Three practical moves, in order of urgency:
- Pull the scheme rules and the certificate. Find out which basis you're on — qualifying earnings, Set 1, Set 2, or Set 3. If it's Set 2, get the aggregate ratio of basic pay to total earnings for the relevant jobholder population. If it's under 85%, your certificate is at risk.
- Model the cost differential. Run the four-basis table above against your actual headcount, not a notional rep. The cost difference between Set 1 and qualifying earnings is the hidden subsidy or hidden cost in your current setup. We sketch the full year-end audit flow in the end-of-year commission checklist.
- Decide whether to recertify or move to qualifying earnings. If your sales team has shifted toward higher OTE mixes since the scheme was set up, the original certification may no longer fit. Moving to a qualifying-earnings basis is often the simplest answer for variable-pay-heavy populations — it's the statutory default and avoids the aggregate test entirely.
The through-line: the auto-enrolment file is one of the few payroll obligations where the definition matters more than the rate. The headline 8% vs 7% vs 9% gap is a sideshow next to which earnings number you multiply it by.
Frequently Asked Questions
Is commission pensionable in the UK?
Commission is always "earnings" for auto-enrolment eligibility purposes under section 13 of the Pensions Act 2008, but whether it is pensionable — meaning contributions are actually paid on it — depends on which definition the scheme uses. On a qualifying-earnings basis, commission is pensionable up to the £50,270 upper threshold. On a certified basic-pay basis (Sets 1 and 2), commission is excluded from pensionable pay.
Does commission count toward the £10,000 auto-enrolment earnings trigger?
Yes. The £10,000 earnings trigger uses the wide statutory definition of earnings, which expressly includes commission, bonuses and overtime. A part-time or junior rep whose base salary is below £10,000 can still cross the trigger once commission is added, and the employer's duty to auto-enrol applies from the pay-reference period in which the trigger is crossed.
What is the 85% test in Set 2 certification?
Under Set 2, an employer can contribute 8% of basic pay (rather than 8% of qualifying earnings) as long as the aggregate pensionable pay of the certified jobholder population is at least 85% of their aggregate total earnings. Sales teams with average commission shares above roughly 15% of total pay routinely fail this test, which invalidates the certificate and can trigger retrospective contribution top-ups.
Can a rep use salary sacrifice on commission payments?
Yes, but only if the salary sacrifice variation is in place before the commission is contractually earned. HMRC will not accept a retrospective sacrifice of commission already due. Where the arrangement is structured correctly, both employer NIC and employee tax/NIC are saved on the sacrificed amount, which can make commission-funded pension contributions materially more efficient than ordinary auto-enrolment.

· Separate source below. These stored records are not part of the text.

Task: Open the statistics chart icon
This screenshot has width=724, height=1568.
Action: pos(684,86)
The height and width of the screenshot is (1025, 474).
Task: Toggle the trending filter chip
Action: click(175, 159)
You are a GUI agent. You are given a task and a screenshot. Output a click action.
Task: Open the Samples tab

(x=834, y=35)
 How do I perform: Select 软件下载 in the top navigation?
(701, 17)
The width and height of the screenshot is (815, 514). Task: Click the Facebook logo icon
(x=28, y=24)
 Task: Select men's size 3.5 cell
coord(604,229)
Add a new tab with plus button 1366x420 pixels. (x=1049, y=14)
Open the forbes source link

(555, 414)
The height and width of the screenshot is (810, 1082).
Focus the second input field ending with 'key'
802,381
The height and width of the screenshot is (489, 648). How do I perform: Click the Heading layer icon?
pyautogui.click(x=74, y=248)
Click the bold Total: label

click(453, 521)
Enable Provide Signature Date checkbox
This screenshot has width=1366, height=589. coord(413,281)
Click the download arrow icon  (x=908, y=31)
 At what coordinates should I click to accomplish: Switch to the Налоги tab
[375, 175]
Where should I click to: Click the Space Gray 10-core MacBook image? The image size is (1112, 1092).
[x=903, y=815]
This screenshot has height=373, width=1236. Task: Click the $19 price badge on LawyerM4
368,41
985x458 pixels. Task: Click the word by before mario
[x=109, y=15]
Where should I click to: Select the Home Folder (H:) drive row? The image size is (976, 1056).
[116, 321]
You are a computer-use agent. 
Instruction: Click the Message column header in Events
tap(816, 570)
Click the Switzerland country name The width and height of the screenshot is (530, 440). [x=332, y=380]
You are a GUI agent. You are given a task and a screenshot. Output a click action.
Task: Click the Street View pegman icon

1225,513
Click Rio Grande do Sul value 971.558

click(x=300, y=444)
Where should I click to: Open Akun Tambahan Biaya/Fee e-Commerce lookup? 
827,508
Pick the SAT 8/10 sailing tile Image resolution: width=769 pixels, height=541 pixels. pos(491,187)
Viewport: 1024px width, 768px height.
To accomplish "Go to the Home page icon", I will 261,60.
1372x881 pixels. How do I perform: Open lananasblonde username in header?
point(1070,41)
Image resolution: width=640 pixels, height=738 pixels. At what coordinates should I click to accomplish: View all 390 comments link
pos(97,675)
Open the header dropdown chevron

What happens to commission earned above the £50,270 upper qualifying earnings threshold?
On a qualifying-earnings basis, no pension contributions are payable on earnings above £50,270 per year. Commission that pushes a rep above the cap is still fully subject to PAYE and Class 1 NIC, but doesn't generate pension contributions. Schemes using Set 3 (total earnings) or a bespoke pensionable-pay definition that exceeds basic pay can cover this commission, but at the cost of a higher contribution rate or a richer benefit promise.